CLOSE ENCOUNTERS
More and more people claim to have been abducted in spaceships and subjected to sexual assaults by their alien captors. Are their stories fact or fantasy? DR SIMON WESSELY reports.
THERE was an extraordinary story in Britain's The People newspaper recently, about seven people who claimed to have been abducted from their homes by aliens, taken on board spaceships, and then subjected to a series of humiliating sexual assaults.
Such reports are common in the United States. According to journalist Jim Schnabel, whose fascinating book Dark White: Aliens, Abductions And The UFO Obsession has just been published by Hamish Hamilton, the first case surfaced in the 1960s. Since then the topic has become a craze, with numerous journals and conventions devoted to these UFO abductions, as well as support groups for the alleged victims, known as UFO abductees.
The stories are so bizarre the instinctive reaction is to dismiss them as the delusions of individuals suffering from severe mental illness. However, the 'victims' are not usually mentally ill in the sense of suffering from a psychotic illness, nor are they drug or alcohol abusers. A recent paper in the prestigious Journal of Abnormal Psychology describes them as 'solid representatives of the American middle class'.

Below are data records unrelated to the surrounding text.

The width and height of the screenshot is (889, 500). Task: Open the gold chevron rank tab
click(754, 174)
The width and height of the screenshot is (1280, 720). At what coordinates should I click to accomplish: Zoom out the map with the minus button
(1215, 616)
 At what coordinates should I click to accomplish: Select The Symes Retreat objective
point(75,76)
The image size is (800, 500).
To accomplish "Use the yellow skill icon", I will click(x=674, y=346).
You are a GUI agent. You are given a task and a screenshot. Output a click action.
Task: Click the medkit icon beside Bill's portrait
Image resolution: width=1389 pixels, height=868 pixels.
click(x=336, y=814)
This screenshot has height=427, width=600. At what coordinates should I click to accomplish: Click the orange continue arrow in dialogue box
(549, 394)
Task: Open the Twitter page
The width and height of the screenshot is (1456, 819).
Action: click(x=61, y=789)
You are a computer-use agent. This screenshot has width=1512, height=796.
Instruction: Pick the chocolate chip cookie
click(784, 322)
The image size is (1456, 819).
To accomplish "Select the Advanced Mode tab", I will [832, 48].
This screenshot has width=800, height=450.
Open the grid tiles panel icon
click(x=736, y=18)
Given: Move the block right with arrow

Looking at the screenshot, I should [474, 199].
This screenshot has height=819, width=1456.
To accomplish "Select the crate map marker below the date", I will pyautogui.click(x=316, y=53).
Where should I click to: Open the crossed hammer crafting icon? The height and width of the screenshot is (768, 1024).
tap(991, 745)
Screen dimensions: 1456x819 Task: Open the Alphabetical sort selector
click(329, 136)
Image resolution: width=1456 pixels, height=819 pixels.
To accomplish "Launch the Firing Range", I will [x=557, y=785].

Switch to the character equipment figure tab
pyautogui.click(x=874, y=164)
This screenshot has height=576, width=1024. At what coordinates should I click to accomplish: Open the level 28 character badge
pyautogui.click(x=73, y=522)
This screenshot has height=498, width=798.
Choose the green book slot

Most of those claiming to have been abducted by aliens said the experience began during sleep, and was associated with extreme emotional states. The victim may recall vivid, unexpected and frightening internal sensations, such as terror, visual hallucinations, choking sensations and other abnormal sensations affecting many parts of the body.
Neuropsychologists have suggested their experiences may be related to brief episodes of epileptic activity in the temporal lobe of the brain, also implicated in the genesis of complex hallucinations such as religious visions. Others have been linked to sleep-related disturbances such as sleep paralysis. This not uncommon phenomenon occurs in people either when going to sleep or on wakening, and causes muscle paralysis and frightening sensations such as choking.
These mechanisms may be sufficient to account for the abnormal sensations that herald a UFO experience but do not account for the fully formed stories of being transported to alien spacecraft. To understand those one needs to consider the victim's background and pre-existing beliefs.